R.I.P. Zahra Khala

Published: June 4, 2013 - 15:26 Updated: June 4, 2013 - 15:28

I remember a black and white photo from my childhood — laughing boys and girls of varying ages, perpetually frozen in mid-stride, playing musical chairs at a birthday party in our long narrow garden in Karachi. Some adults are visible in the background. At the centre of the photo is a tall, striking woman in a stylish trouser suit, sunglasses pushed back over shoulder-length hair curled at the ends. She stands clapping by the circle of chairs, laughing, fully engaged with the children. That is Zahra Khala. When she stops clapping, the children scramble to sit down but there’s always one chair short, so one child has to go ‘out’. And so it goes, until the winner is declared.

As children, most of our parents’ women friends were ‘khala’ (aunt) to us. Zahra Khala was a particular favourite. She never talked down to us, was always interested in what we were doing and what we thought. We were smitten by her easy-going charm, forceful personality, deep, melodious voice and
ready laugh.

We were also fond of her quieter younger sister, Meenu Khala, who was also quite tall for a Pakistani woman, although smaller than Zahra Khala who carried off her imposing height and build with aplomb.

My father, a medical doctor, knew their parents from his native Allahabad. Both families came over to Pakistan some time after Partition. Zahra and Meenu called my father ‘Sarwar Bhai’. We didn’t see much of Meenu Khala after she moved abroad, but Zahra Khala remained a frequent visitor to our house for many years.

She shared a particularly close bond with my father and although the families eventually drifted into different social circles, meeting less frequently, the closeness remained. She and my mother would meet at art exhibitions, poetry readings, and music and dance recitals. During my father’s last illness four years ago, Zahra Khala came often to visit him, to share a laugh and a cigarette.

My mother remembers returning from the beach one evening with a group of friends, discussing appearances, and talking about how people only see superficial appearances. Zahra argued that people never even look down to notice other people’s feet, so anyone who dressed well and walked with confidence could be barefoot and even the most posh hotel wouldn’t deny them entry.

“We were approaching the Intercontinental Hotel, then the poshest hotel in Karachi (in the 1960s). One friend dared Zahra to prove her point by going in barefoot, and she unhesitatingly agreed, saying that if no one noticed, he’d have to buy everyone coffee. We parked, and went in,” says my mother, smiling at the memory. “Zahra went barefoot, leaving her shoes in the car. No one noticed. See, she said, if a poor-looking barefoot person had come up, he wouldn’t have been allowed in.”

That was Zahra Khala, full of fun and confidence, but also mindful of social inequalities and injustices. 

I was probably seven or eight years old when she married Shahid Hussain, a dashing Pakistan Air Force officer. She was older than the traditional Pakistani bride, and I vaguely remember the air of disapproval around their wedding — although my parents supported them. Shahid Uncle, tall and handsome, with strong, arched eyebrows, was much older than Zahra Khala, and had been married before. It wasn’t the ‘done thing’ to marry a divorced man. Zahra Khala was least bothered by such social norms. 
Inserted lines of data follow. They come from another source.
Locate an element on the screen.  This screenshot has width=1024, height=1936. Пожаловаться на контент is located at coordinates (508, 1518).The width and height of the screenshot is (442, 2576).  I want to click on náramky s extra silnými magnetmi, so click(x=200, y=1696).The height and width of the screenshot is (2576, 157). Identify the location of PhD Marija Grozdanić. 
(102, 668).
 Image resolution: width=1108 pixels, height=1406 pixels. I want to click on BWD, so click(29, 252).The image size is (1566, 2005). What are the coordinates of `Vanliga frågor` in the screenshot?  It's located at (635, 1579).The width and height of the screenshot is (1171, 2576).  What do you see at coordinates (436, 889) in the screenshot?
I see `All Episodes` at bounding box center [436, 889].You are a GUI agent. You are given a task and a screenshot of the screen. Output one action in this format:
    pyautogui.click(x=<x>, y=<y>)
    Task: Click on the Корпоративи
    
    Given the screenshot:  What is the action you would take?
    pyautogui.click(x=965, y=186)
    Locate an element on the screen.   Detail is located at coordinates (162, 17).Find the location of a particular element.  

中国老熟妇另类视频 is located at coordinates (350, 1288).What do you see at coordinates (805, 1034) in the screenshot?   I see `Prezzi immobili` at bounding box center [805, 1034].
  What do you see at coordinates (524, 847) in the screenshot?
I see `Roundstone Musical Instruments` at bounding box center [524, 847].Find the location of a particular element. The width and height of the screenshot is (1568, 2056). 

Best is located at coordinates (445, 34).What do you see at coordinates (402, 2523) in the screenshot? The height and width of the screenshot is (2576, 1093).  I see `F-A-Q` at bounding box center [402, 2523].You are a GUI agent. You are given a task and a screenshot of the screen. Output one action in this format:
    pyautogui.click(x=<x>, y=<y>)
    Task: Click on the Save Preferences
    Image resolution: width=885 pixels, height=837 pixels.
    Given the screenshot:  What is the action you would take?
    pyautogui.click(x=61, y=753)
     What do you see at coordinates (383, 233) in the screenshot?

The last decade has seen an escalation of violence against enlightened and educated Pakistanis, in what seems to be a tacitly agreed upon culture of impunity for such assailants. How many more liberal, enlightened, progressive, democratic-minded people must Pakistan lose before we reach the breaking point?

After Shahid Uncle died of a heart attack several years later, Zahra Khala singlehandedly and determinedly brought up their two young daughters, also responsibly looking after her own mother.

She had been active in Imran Khan’s Pakistan Tehreek-e-Insaaf, and was a chief polling agent in the re-elections to be held in that constituency, NA 250, the following day.

Her murder is the latest in a string of such attacks on liberal, educated, democratic-minded Pakistanis. A tacitly agreed upon culture of impunity allows criminals to act at will. This culture of impunity must end. Zahra Shahid’s killers, and those of so many others before her, must be brought to justice.